Task for the records below: repeat the line containing "Where should I click to: Click" and every line after it, exactly and with nothing else, but leave out the pictures.

Collected data entries:
◇ ◇ ◇

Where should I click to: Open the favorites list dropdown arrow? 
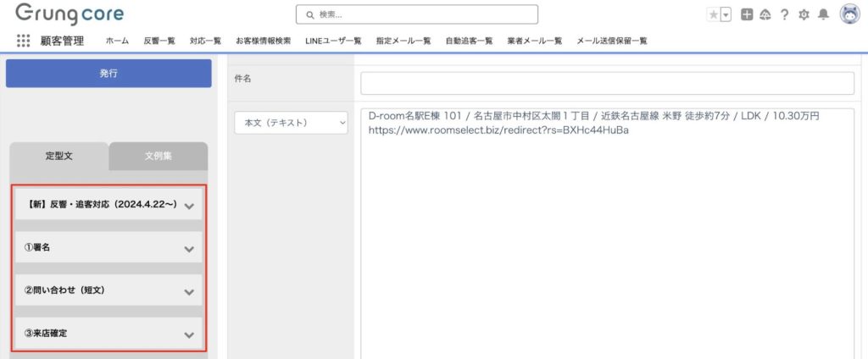click(726, 14)
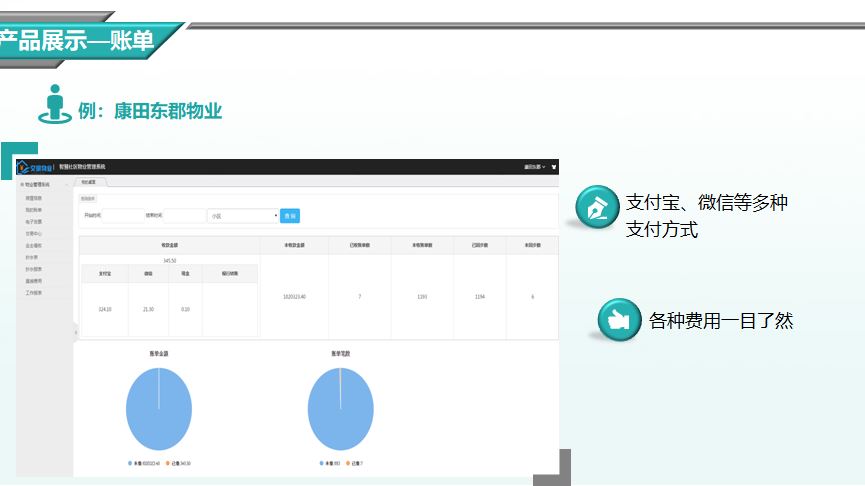Expand the user account dropdown in the header
The height and width of the screenshot is (486, 865).
[x=535, y=167]
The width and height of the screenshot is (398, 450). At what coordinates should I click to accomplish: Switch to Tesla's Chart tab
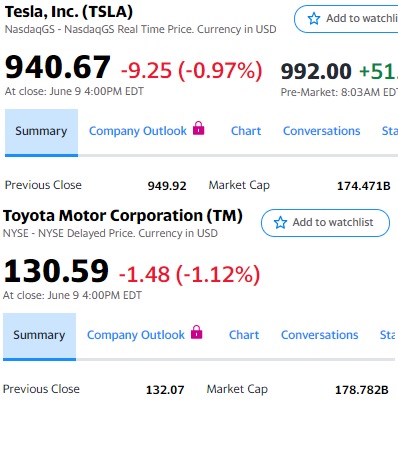[246, 131]
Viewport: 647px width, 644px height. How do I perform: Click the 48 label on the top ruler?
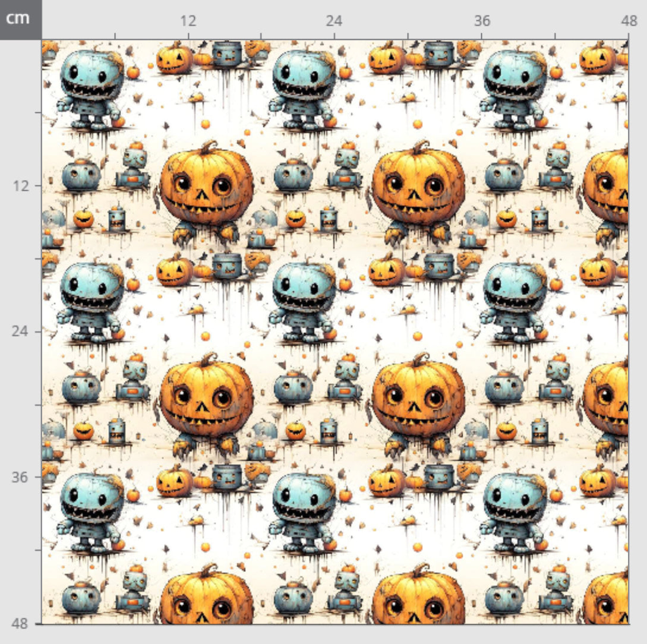[629, 21]
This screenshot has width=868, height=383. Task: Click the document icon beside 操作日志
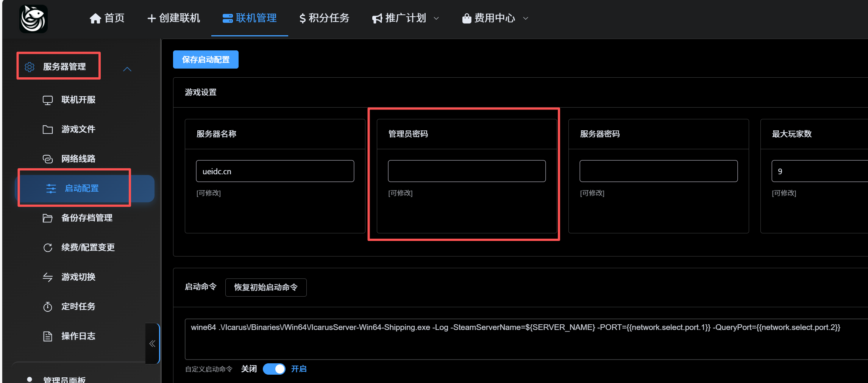48,336
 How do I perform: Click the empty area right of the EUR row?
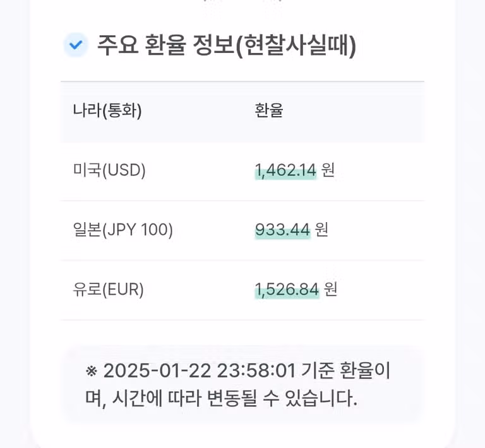coord(380,290)
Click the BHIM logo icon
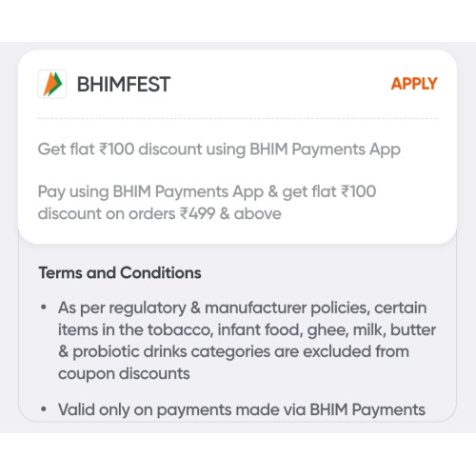 tap(52, 84)
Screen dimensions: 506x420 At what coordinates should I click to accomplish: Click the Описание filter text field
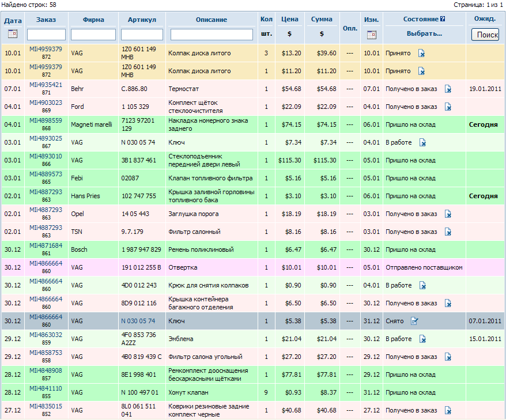point(212,35)
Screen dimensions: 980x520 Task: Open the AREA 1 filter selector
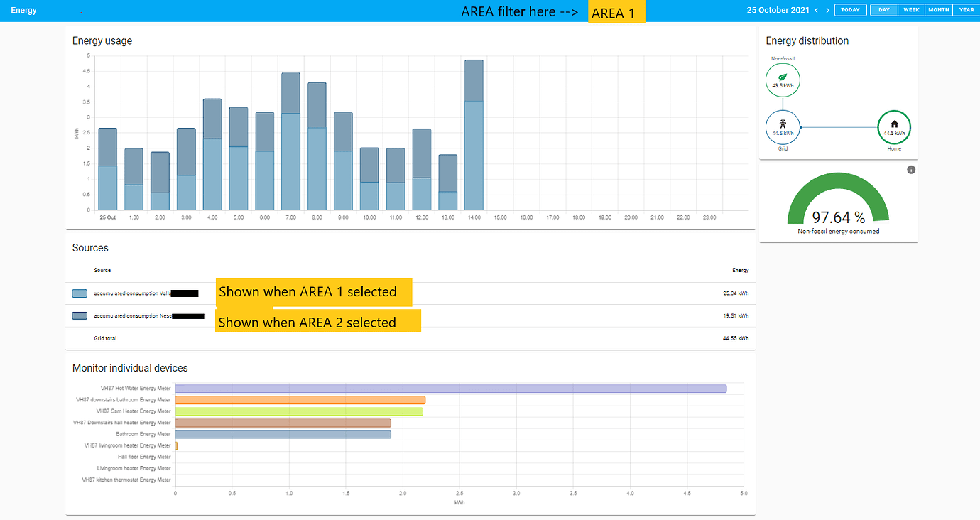tap(616, 13)
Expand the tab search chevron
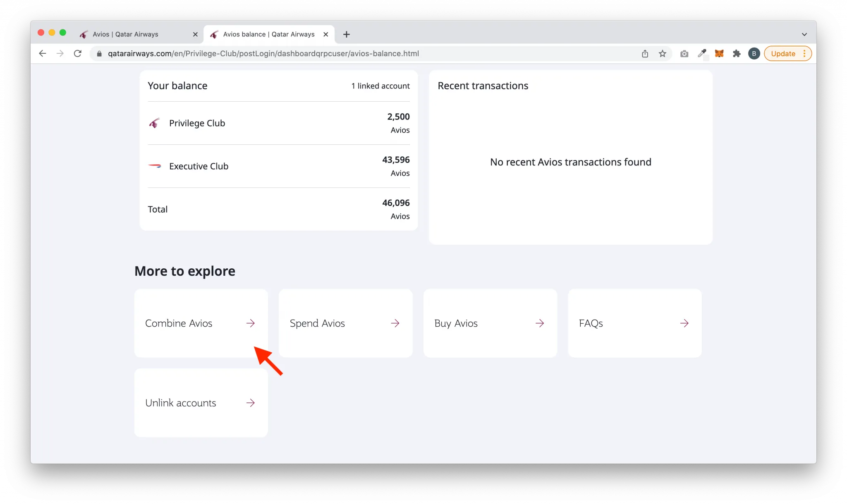 (x=804, y=34)
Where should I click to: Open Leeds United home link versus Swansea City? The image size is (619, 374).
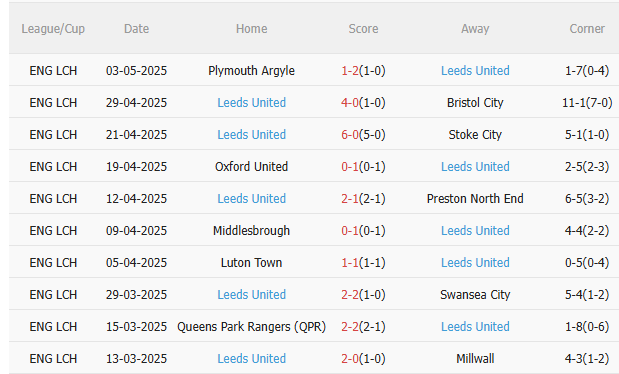[x=251, y=295]
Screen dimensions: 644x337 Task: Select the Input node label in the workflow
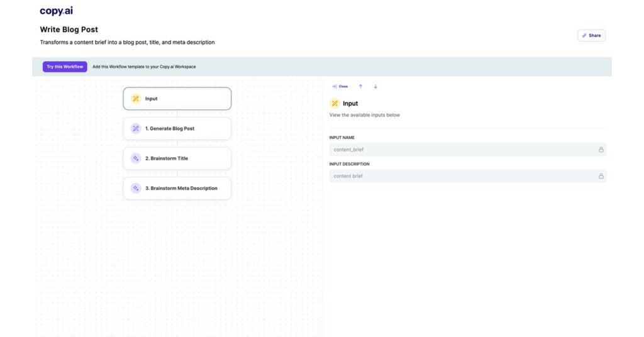point(152,99)
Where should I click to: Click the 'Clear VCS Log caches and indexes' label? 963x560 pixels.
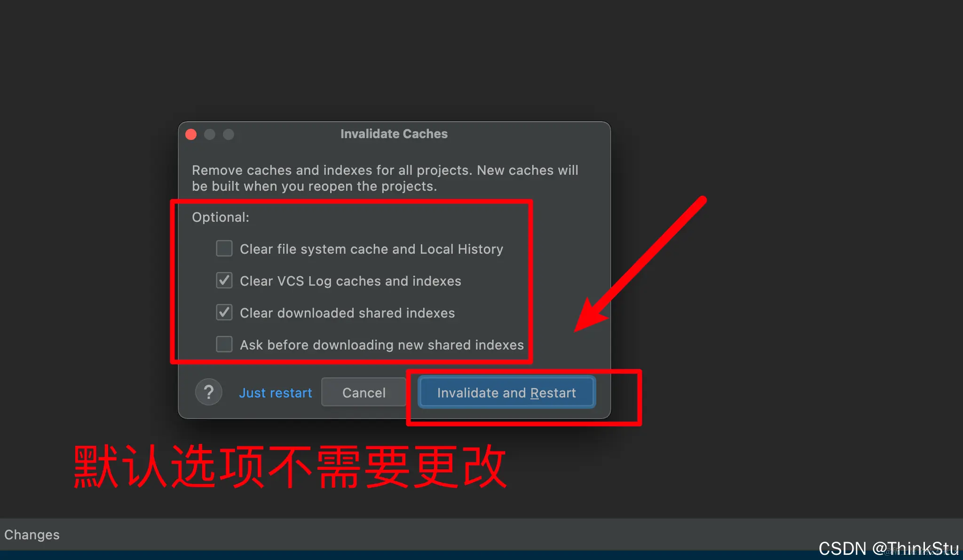point(350,281)
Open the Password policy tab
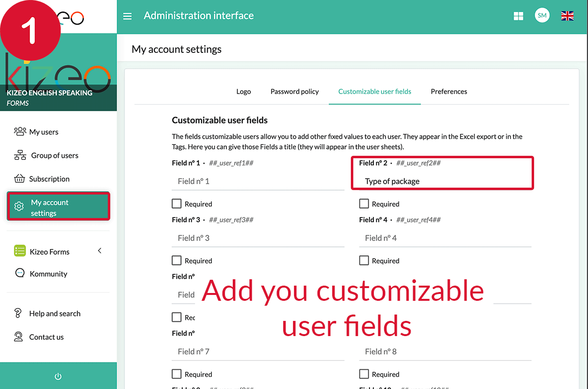Viewport: 588px width, 389px height. pyautogui.click(x=294, y=92)
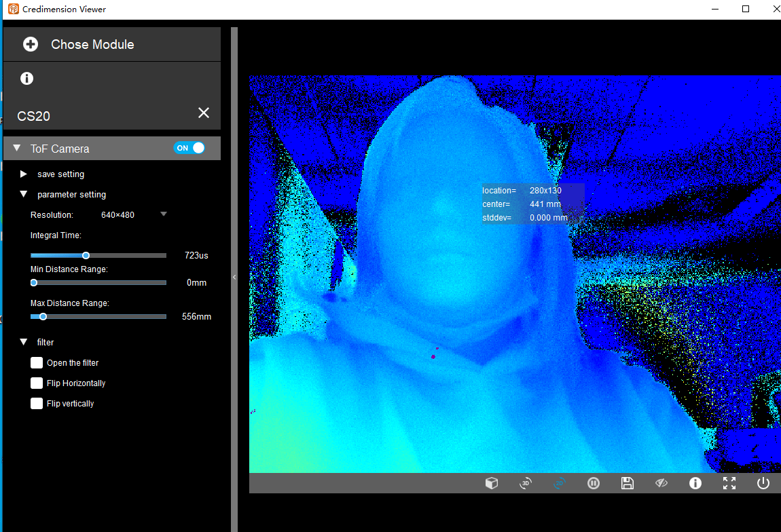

◇ ◇ ◇

[Output of the exercise]
Where should I click to: Click the 'Clear VCS Log caches and indexes' label? 963x560 pixels.
point(350,281)
Open the Password policy tab
Viewport: 588px width, 389px height. pyautogui.click(x=294, y=92)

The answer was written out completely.